Nube dal Giappone, Cia: “No rischio contaminazione per prodotti italiani”

“Bisogna evitare la psicosi collettiva: l’Italia non corre alcun pericolo dall’arrivo della nube dal Giappone. I nostri prodotti agroalimentari sono al sicuro e non c’è nessun rischio di contaminazione radioattiva”. Così la Cia (Confederazione italiana agricoltori) rassicura gli italiani preoccupati per la nube che dall’area di Fukushima si starebbe spostando sul resto del mondo e sull’Europa. “Come hanno già sottolineato il ministro della Salute, Ferruccio Fazio, ed i ricercatori di Cnr e Ispra – si legge ancora nella nota della confederazione – non c’è nulla da temere sul fronte della sicurezza.
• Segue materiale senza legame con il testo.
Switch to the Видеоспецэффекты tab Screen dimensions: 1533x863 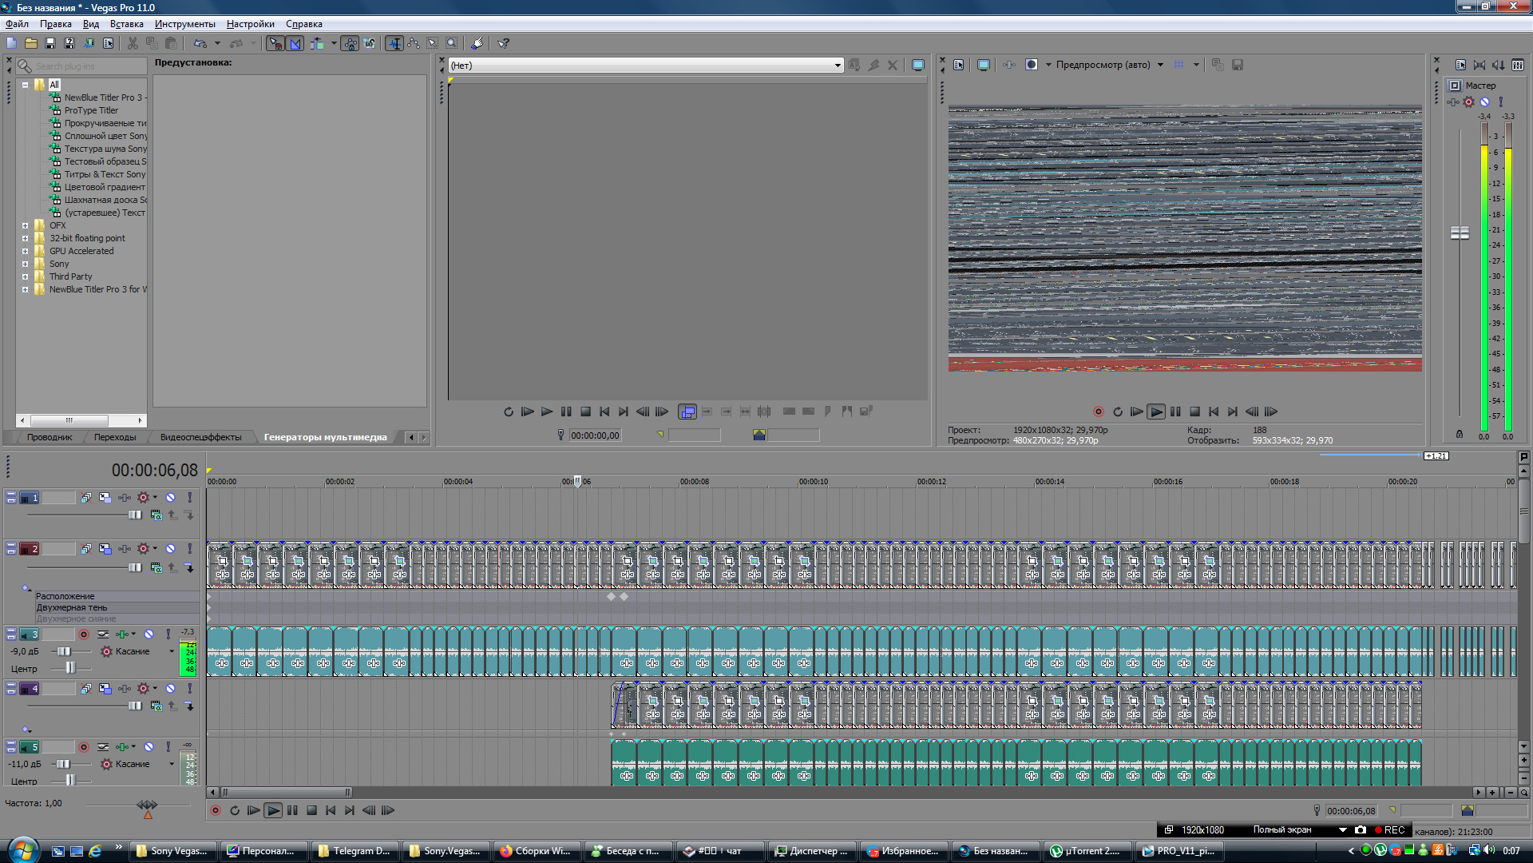pos(200,437)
Si tratta di normali masse d’aria che si spostano e che, nel caso raggiungessero effettivamente l’Italia, avrebbero un contenuto radioattivo insignificante”. Ciò che intendono chiarire dalla Cia è che non esiste alcun rischio “né per la salute né, tantomeno, un rischio contaminazione per i prodotti della nostra agricoltura”.
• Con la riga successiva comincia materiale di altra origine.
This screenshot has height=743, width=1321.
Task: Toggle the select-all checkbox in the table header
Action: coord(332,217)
No a inutili allarmismi. Un comunicato, quello rilasciato dalla Confederazione agricola, che ha, quindi, l’intento di “evitare allarmi ingiustificati che potrebbero arrecare solo danni al settore primario”. Secondo la Cia, lo stesso discorso vale anche per il sushi. “La fuga dai ristoranti giapponesi e dal pesce crudo – afferma la nota – è assolutamente irrazionale perché il tonno o il salmone serviti in locali come i ‘sushi bar’ sono praticamente nostrani. Al massimo, – si precisa – il pesce viene dai Paesi del Mediterraneo o, per quanto riguarda il salmone, dal Nord Europa”. Viene definito, infine, “irrisorio” anche il rischio sul fronte dell’import da Tokio, per il semplice motivo che “le importazioni alimentari dal Giappone all’Italia sono quasi inesistenti, rappresentando appena lo 0,03% dell’intero commercio agroalimentare in entrata dai Paesi stranieri”. In ogni caso, concludono dalla Cia, “la Ue ha già esortato gli Stati membri a verificare con accurati controlli e verifiche l’import di cibi provenienti dal Sol Levante”.